===== Исходный текст =====

Выбель — в словаре Даля: выцветающая гниль, плесень.
«Сторона ль ты моя, сторона!..» (с. 159). — Нак., 1922, 21 мая, № 46 (Лит. прил. № 4); Грж.; Ст. ск.; Кр. нива, 1923, № 41, 14 октября, с. 19; М. каб.; Ст24.
Печатается по наб. экз. (вырезка из Грж.).
Автограф — РГАЛИ, с пометой Г.А.Бениславской <?> «Осень 1921 г.». Датируется по наб. экз., где помечено 1921 г.
Об одной из особенностей метрики Есенина на примере этого стихотворения писал В.А.Красильников. Он говорил, что Есенин прибегал преимущественно к традиционным литературным приемам и формам, но в их выборе и использовании был «суровым мастером». «Но самоограничивающийся суровый мастер оказался притом еще и великим мастером, большим поэтом. В пределах до конца данной формы он нашел неиспользованные вариации, зазвучавшие в стихах с необыкновенной силой. В качестве доказательства здесь достаточно сказать хотя бы только об употреблении цезуры, которая ставится в обычном (3-стопный анапест) метре Есенина обязательно. Но так как его цезура переменная — двигается в пределах первой и второй стопы, то строчки одного и того же анапеста интонационно совершенно различны („Мир таинственный,//мир мой древний“ и „Сторона ль//ты моя, сторона“). Так же разнообразно представлена в стихе поэта классическая рифма и звукопись» (ПиР, 1925, № 7, октябрь-ноябрь, с. 125).
«Не ругайтесь! Такое дело!..» (с. 161). — Журн. «Огонек», М., 1923, № 26, 23 сентября, с. 6; М. каб.; Ст24.
Печатается по наб. экз. (вырезка из М. каб.).
Автограф неизвестен. Датируется по наб. экз., где помечено 1922 г.
Со строкой стихотворения «…в полях забулдыге ветер больше поет, чем кому…» (или с ее замыслом), возможно, связан заголовок раздела в Грж. — «Песни забулдыги». Хотя само стихотворение в этот сборник не вошло, оно, видимо, писалось в период его подготовки. Есенин нередко использовал в качестве заголовков циклов подобные фрагменты строк — «Вечер с метелкой», «Златое затишье», «Мреть», «Рябиновый костер» и т. п.

===== Предоставленные данные =====

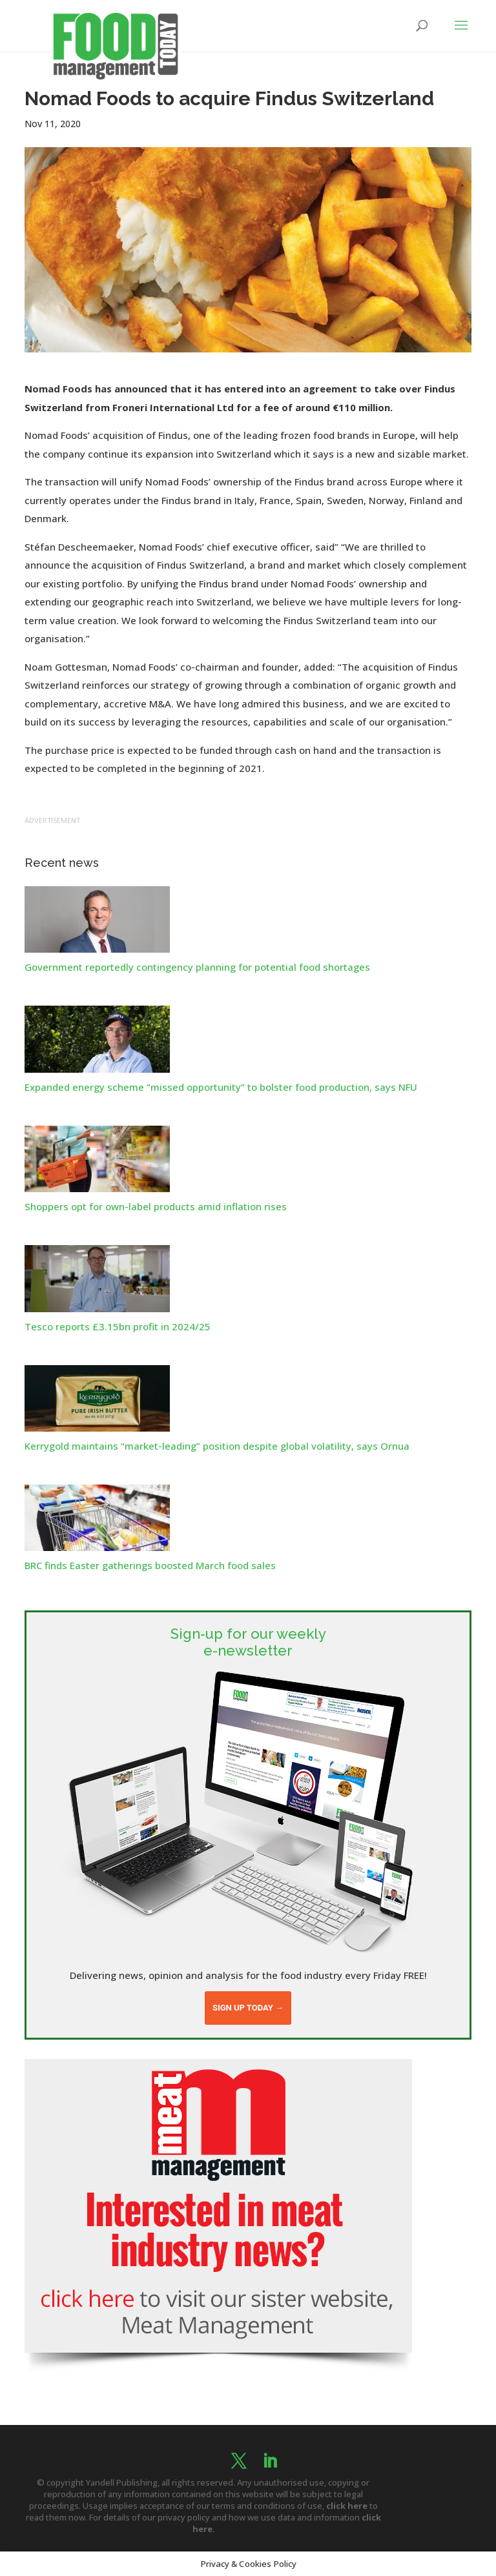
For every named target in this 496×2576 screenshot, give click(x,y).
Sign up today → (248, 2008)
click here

=====
===== Предоставленные данные =====

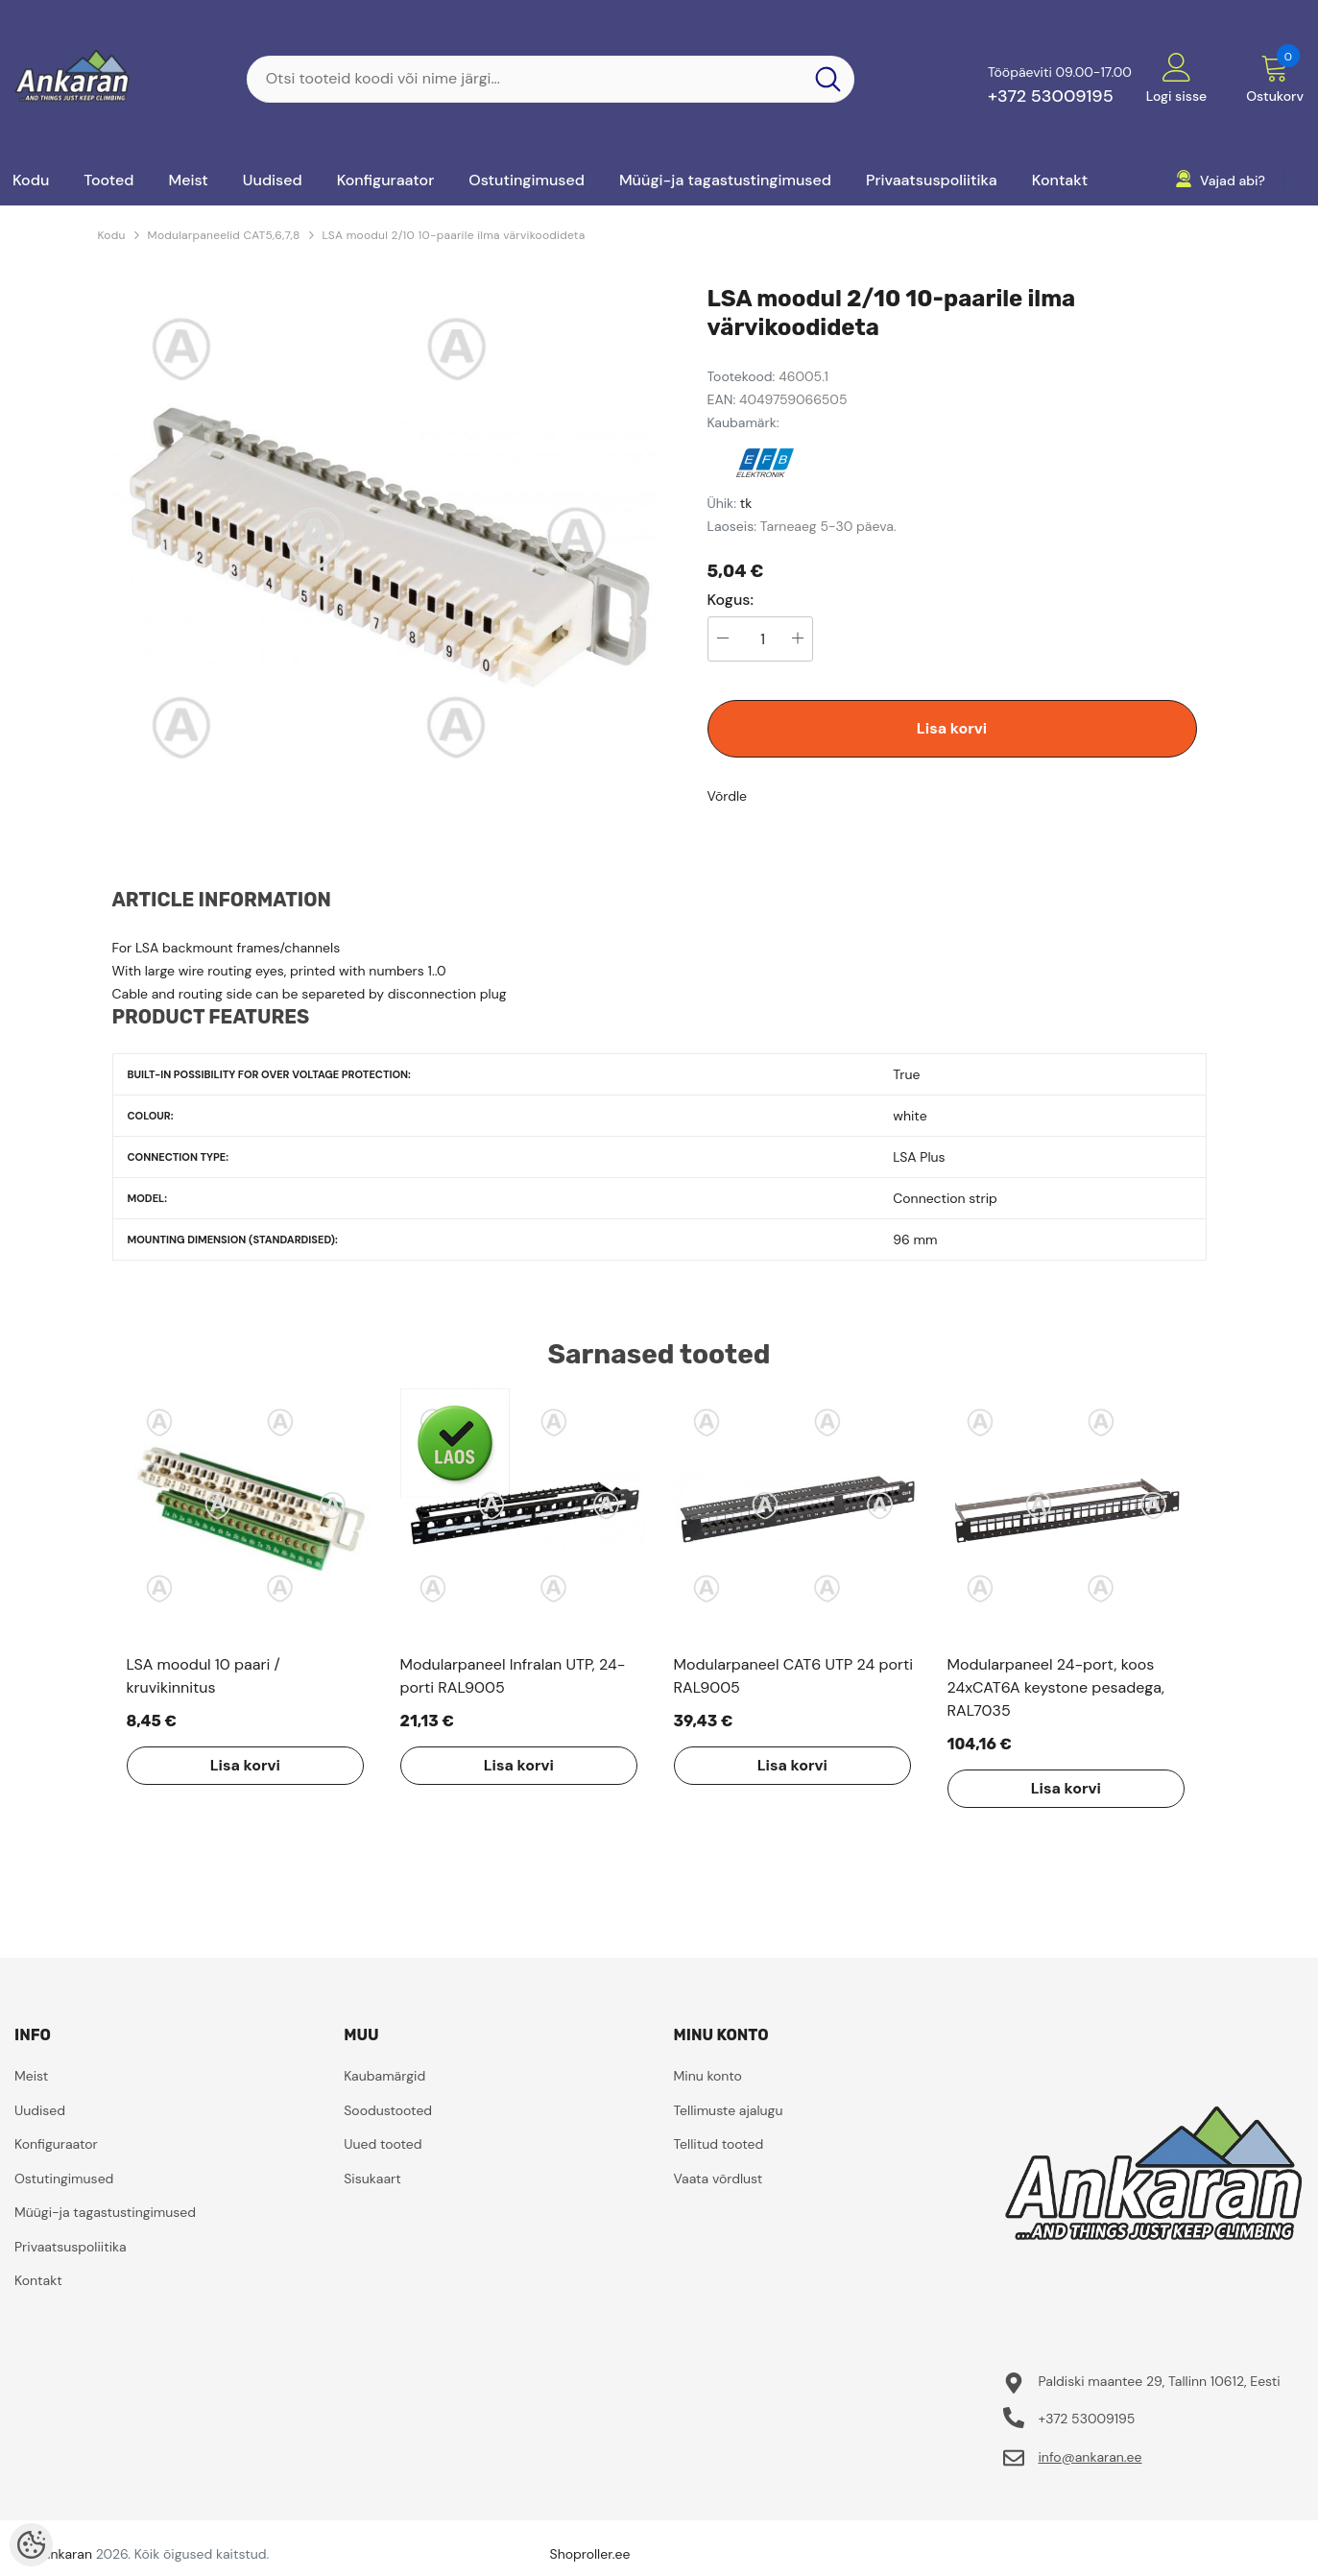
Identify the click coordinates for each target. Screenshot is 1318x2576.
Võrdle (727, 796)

=====
===== Предоставленные данные =====

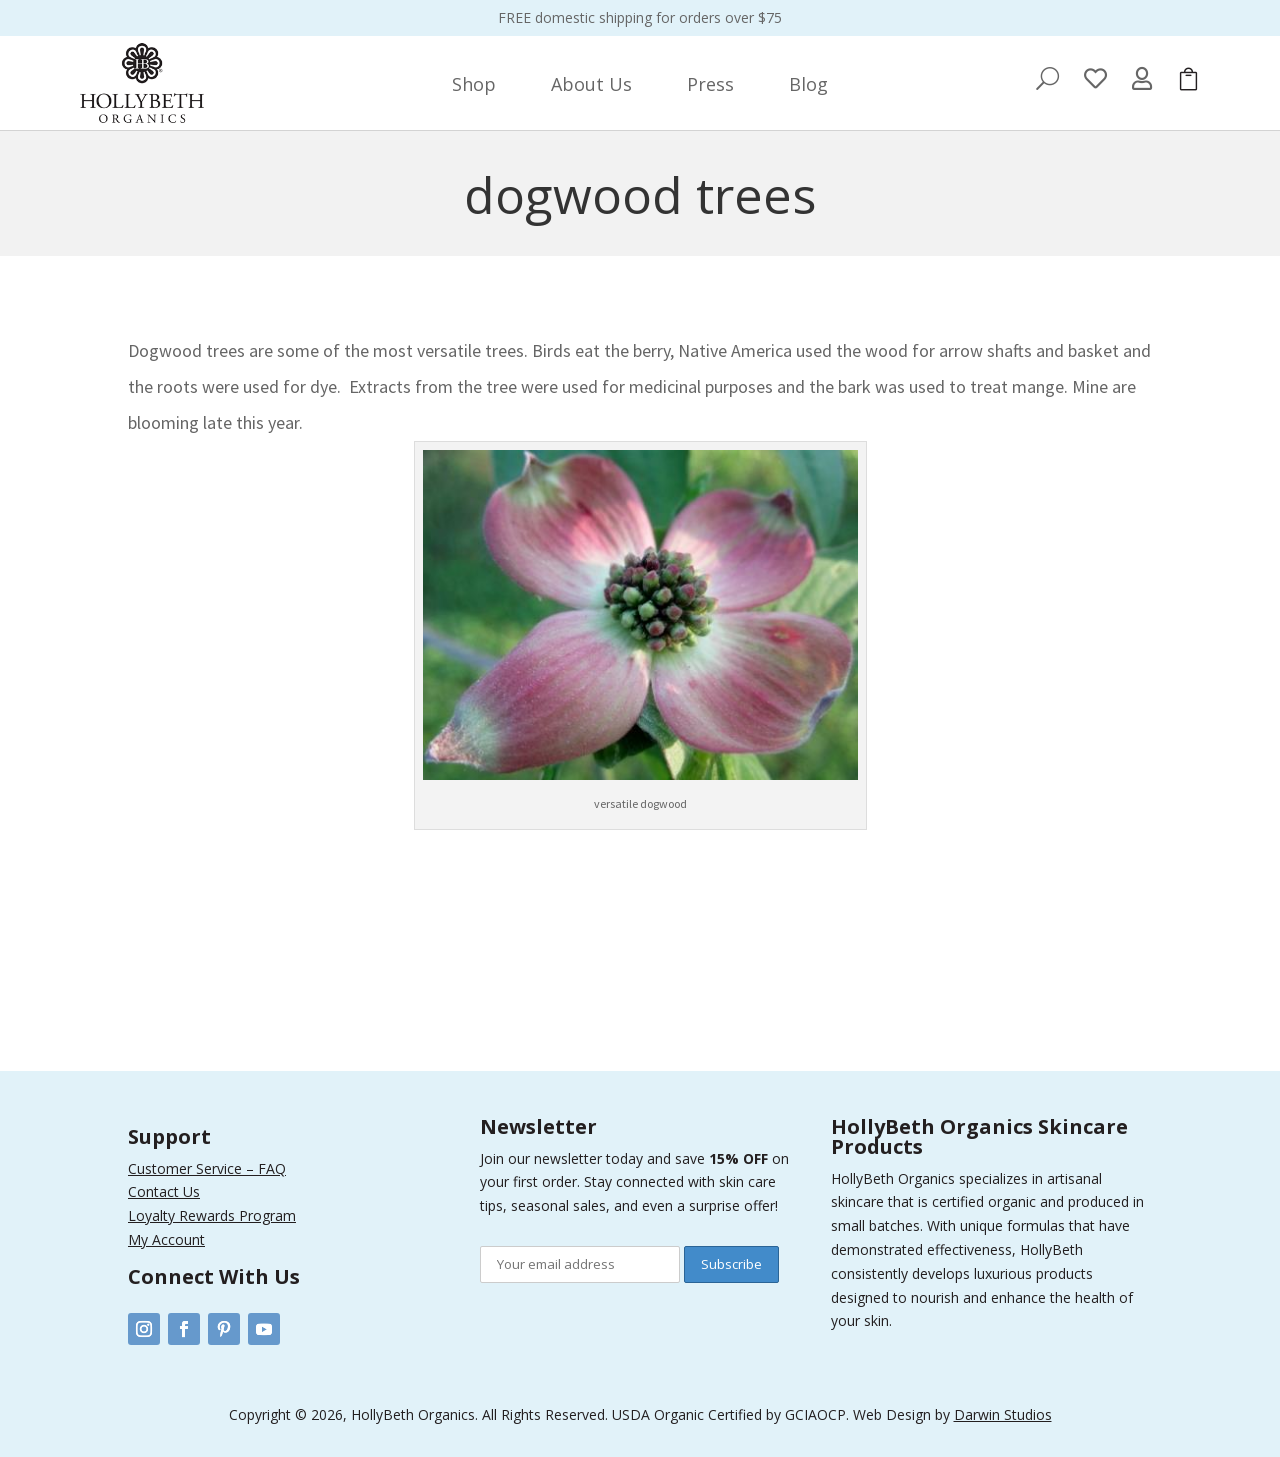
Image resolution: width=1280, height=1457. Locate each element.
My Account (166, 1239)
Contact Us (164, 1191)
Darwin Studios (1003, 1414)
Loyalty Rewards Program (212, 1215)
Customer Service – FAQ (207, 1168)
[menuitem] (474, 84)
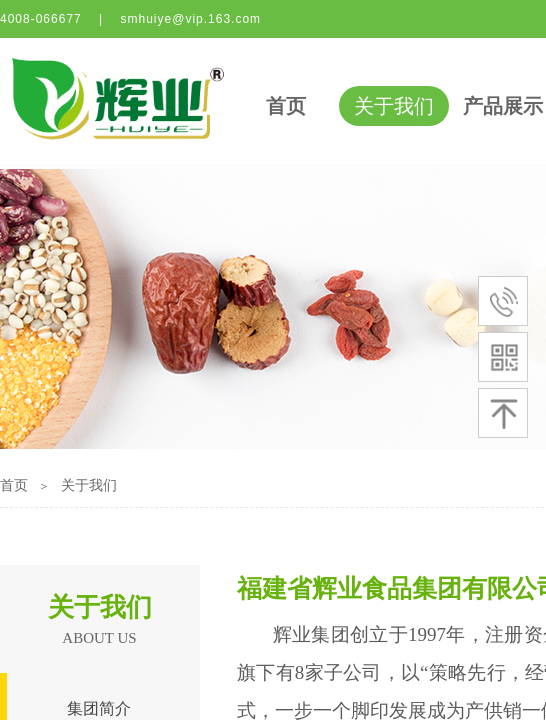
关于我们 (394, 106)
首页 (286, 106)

=====

* Задание:
Перепишите участок исходного текста от «Выбель — в словаре» до «19; М. каб.; Ст24.», заменив в нем «плесень» на «сырость».

* Ответ:
Выбель — в словаре Даля: выцветающая гниль, сырость.
«Сторона ль ты моя, сторона!..» (с. 159). — Нак., 1922, 21 мая, № 46 (Лит. прил. № 4); Грж.; Ст. ск.; Кр. нива, 1923, № 41, 14 октября, с. 19; М. каб.; Ст24.